I’d like to get your thoughts on a big personnel question during the final exams lull. How should Glen Miller divide up time in the Penn frontcourt over the next few games?

Well, it depends on the answers to a few other questions:

  • Is Justin Reilly’s offensive game worth his defensive lapses?
  • Is it the right decision to bury Brennan Votel on the bench?
  • Should Cameron Lewis be more than a defense/rebounding role player?
  • Should we see more of Conor Turley after the boost he gave against Monmouth?
  • Will Andreas Schreiber ever be able to stay out of foul trouble?

For a frame of reference, here’s how the minutes and points have been divvied up so far. I’m not counting Brian Grandieri in this group, although he’s been listed as a forward most of the year.

Eggleston: 10 GP, 26.4 mpg, 7.7 ppg, 51.8 FG% (29-56), (7-18) 3-pt. FGs, 4.7 rpg
Reilly: 10 GP, 18.4 mpg, 7.1 ppg, 46.0 FG% (23-50), (7-13) 3-pt. FGs, 2.3 rpg
Schreiber: 10 GP, 13.8 mpg, 5.0 ppg, 54.1 FG% (20-37), (3-14) 3-pt. FGs, 3.7 rpg
Votel: 9 GP, 9.4 mpg, 1.9 ppg, 33.3 FG% (7-21), (1-7) 3-pt. FGs, 2.6 rpg
Lewis: 8 GP, 8.1 mpg, 1.5 ppg, 33.3 FG% (4-12), (0-0) 3-pt. FGs, 1.3 rpg
Turley: 5 GP, 7.2 mpg, 1.4 ppg, 28.6 FG% (2-7), (0-3) 3-pt.
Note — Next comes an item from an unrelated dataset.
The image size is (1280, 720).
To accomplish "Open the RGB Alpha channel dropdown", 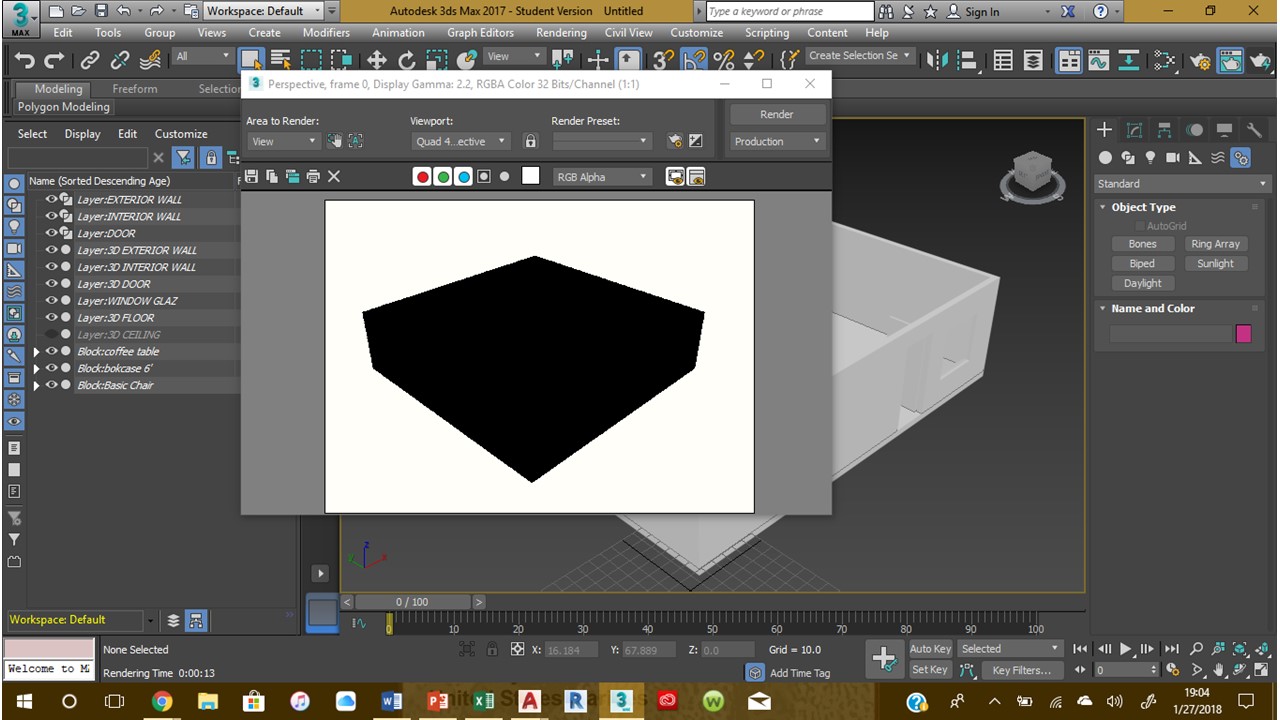I will coord(601,176).
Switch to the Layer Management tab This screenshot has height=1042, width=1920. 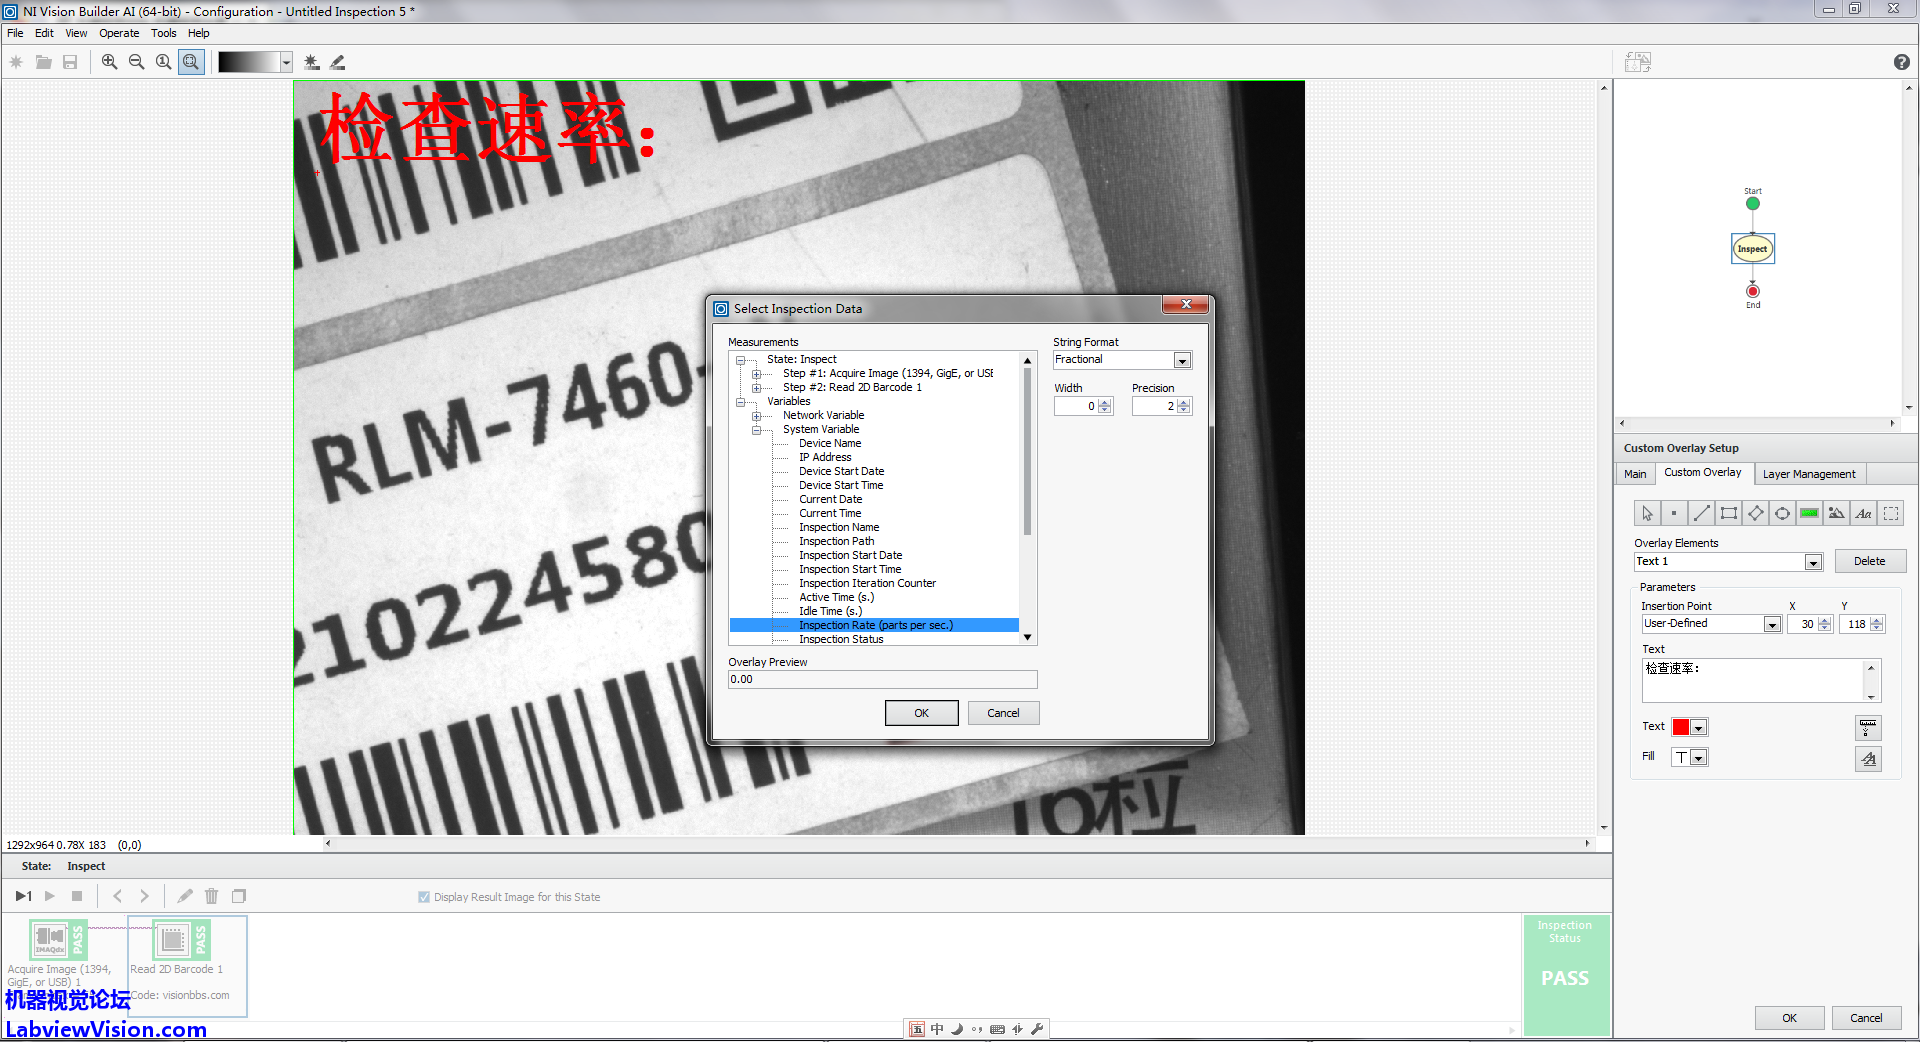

FGs, 0.4 rpg

Leave your comments on this frontcourt mess below, but be fair. If you suggest that one player should see more time, please indicate who those minutes should come from.

Brian Seltzer’s weekly podcast offers some insight on Harrison Gaines’ absence from the starting lineup against Monmouth; Miller commented that he was looking for “more organization for our offense” and better decision-making — when to push things and when to put on the brakes. With a couple of days’ hindsight, I think it also had something to do with Gaines’ night against North Carolina, where he looked completely out of sorts.

Trendsetters

Andrew Scurria

Harvard once again one-upped the rest of the Ivy League — just like it did on early decision — by revamping and expanding its financial aid program. (Yale did its best to play catchup.) At some point, will Harvard’s advantages in this department (a roughly $36 billion endowment) give it an edge over the rest of the conference when it comes to convincing recruits to leave scholarships on the table? Or will it force everyone to up their commitment and thereby help the League? I lean toward the latter. Leave your thoughts in the comments section below.

A few more thoughts from the Monmouth game: Overall, it was probably the best basketball the Quakers have played outside of the first half against North Carolina. There were downers; they still struggled to get the ball into the post without turning it over, and point guard play was erratic. But they hit 50% from the floor and didn’t turn the ball over nearly as much in the second half, which should be encouraging.

My one prediction for winter break is that we’ll see a few more players grab time in the frontcourt, like freshman Conor Turley did. Glen Miller said after the game that Penn had to adjust and spread the floor in the second half, because in one-on-one situations down low Monmouth was getting the better of every play. The main culprits there were Jack Eggleston and Justin Reilly.

He also said he was pleased that his team didn’t seem to be as reliant on the three-pointer as it was earlier this year, and he suggested that he would like to see the Quakers take fewer threes in the future, too.

The biggest question mark of the night was Harrison Gaines’ lack of minutes, and I don’t really have an explanation there.

Kevin Egee wasn’t with the team at Monmouth, and seperately, I spotted Remy Cofield on crutches outside Franklin Field today, so there’s two more items to keep an eye on in the coming days.

Monmouth-Penn also gets the award for ’smallest media contingent ever’ — two DP reporters, myself included, and one from the Ashbury Park Press in the Hawks’ weight room. Aaawkward.